● Bacaan
Masyarakat juga mengambil peran
penting, karena dalam sepak bola ada masyarakat oleh sebab itu perlu adanya
penelitian secara antropologi budaya untuk mengetahui secara komprehensif
masalah laten kerusuhan supporter. Selama ini investigasi seperti hanya
menyentuh pada tataran hukum saja, sedangkan penelitian secara budaya dan
antropologi hamper tidak ada. Mungkin ada tapi saya tidak mengetahuinya juga
bisa. Mengingat masyarakat Indonesia sangat heterogen dan era sekarang apapun
harus menjadi money oriented. Peran orang tua dalam pengawasan anak-anaknya
supaya menjadi karakter yang baik dapat dikatakan sangat kurang. Belum lagi
ketika ada oknum supporter yang sudah pernah merasakan nikmatnya minuman keras,
emosi dapat mudah disulut oleh provokasi kecil, seperti senggolan badan saja
menjadi bentrok supporter. Mungkin penelitian antropologi buadaya dalam kasus criminal
dianggap sebagai hal yang tidak tepat, tetapi saya percaya bahwa semua ini
merupakan tanggung jawab bersama. Tidak hanya tanggung jawab dari kelompok atau
organisasi yang bernuansa sepak bola.

● Data Mentah

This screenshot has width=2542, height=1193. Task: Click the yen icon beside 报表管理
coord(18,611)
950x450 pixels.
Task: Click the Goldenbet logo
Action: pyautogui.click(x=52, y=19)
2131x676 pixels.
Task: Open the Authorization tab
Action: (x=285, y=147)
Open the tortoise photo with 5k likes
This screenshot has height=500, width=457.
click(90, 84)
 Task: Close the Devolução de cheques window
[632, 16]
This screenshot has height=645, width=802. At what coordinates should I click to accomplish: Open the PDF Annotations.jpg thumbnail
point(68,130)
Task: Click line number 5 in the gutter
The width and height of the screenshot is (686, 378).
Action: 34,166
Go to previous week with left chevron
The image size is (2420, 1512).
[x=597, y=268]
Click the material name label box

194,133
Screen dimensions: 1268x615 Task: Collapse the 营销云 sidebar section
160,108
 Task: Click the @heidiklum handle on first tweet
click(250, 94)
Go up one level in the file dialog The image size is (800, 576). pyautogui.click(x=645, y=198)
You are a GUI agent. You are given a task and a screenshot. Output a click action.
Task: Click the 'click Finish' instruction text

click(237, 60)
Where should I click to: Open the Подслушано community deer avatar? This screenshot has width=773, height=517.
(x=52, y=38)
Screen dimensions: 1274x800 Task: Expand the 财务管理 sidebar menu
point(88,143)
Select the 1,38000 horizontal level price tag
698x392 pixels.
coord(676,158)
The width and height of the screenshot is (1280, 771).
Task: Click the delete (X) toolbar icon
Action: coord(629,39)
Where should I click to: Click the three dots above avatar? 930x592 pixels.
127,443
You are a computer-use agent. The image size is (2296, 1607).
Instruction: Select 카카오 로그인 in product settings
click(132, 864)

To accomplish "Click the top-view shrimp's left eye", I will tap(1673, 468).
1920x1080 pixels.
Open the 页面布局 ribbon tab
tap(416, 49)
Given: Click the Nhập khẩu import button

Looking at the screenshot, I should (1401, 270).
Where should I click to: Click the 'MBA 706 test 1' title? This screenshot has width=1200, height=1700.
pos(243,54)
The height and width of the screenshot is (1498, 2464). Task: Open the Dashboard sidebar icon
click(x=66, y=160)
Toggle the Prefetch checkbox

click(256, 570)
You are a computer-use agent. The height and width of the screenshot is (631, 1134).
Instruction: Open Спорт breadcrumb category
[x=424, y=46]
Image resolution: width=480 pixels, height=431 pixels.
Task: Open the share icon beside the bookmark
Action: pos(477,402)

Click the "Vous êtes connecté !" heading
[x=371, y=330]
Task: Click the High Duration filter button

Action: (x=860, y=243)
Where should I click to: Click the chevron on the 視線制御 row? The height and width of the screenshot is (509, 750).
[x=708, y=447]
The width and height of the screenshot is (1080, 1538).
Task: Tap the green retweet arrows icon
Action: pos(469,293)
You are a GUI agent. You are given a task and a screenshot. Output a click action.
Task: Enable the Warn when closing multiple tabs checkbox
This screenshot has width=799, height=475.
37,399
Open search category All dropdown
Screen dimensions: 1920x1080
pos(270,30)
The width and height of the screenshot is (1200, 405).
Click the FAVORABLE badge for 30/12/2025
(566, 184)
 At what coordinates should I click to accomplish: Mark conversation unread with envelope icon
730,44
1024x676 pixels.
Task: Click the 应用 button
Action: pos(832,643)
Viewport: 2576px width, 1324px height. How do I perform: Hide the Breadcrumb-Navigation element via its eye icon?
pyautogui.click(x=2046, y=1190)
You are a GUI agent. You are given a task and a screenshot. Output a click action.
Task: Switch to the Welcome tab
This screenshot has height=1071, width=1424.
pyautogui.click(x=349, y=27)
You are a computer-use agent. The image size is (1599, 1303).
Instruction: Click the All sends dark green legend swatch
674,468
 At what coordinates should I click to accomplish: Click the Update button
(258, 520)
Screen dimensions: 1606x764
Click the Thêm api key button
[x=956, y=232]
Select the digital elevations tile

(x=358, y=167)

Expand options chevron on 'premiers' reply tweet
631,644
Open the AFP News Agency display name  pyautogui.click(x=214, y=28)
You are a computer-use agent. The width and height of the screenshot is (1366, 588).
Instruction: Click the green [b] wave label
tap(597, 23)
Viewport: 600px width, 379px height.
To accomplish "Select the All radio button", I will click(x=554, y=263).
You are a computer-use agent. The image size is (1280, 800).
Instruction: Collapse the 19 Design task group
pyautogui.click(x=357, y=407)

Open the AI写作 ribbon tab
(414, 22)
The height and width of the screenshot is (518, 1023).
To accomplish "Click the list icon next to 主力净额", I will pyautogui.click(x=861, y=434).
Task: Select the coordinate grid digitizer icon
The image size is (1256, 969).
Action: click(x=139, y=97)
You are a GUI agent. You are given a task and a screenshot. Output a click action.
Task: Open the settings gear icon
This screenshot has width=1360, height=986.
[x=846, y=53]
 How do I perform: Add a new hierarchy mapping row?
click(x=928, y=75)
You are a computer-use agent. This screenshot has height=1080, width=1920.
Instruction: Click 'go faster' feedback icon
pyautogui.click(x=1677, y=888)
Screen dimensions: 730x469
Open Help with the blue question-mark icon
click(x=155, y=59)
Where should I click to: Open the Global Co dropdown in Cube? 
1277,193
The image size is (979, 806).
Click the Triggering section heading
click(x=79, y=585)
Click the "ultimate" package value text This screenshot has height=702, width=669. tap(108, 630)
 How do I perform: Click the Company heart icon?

● Tugas Anda
Jawab pertanyaan berikut dari bacaan tentang kerusuhan suporter:
(a) Selama ini investigasi hanya menyentuh tataran apa?
(b) Bagaimana peran orang tua dalam mengawasi anak-anaknya digambarkan?
(c) Provokasi kecil apa yang disebut bisa berujung bentrok suporter?
Daftar di atas tidak ada kaitannya dengan apa pun di sini.

● Hasil Tugas
(a) Tataran hukum saja.
(b) Sangat kurang.
(c) Senggolan badan.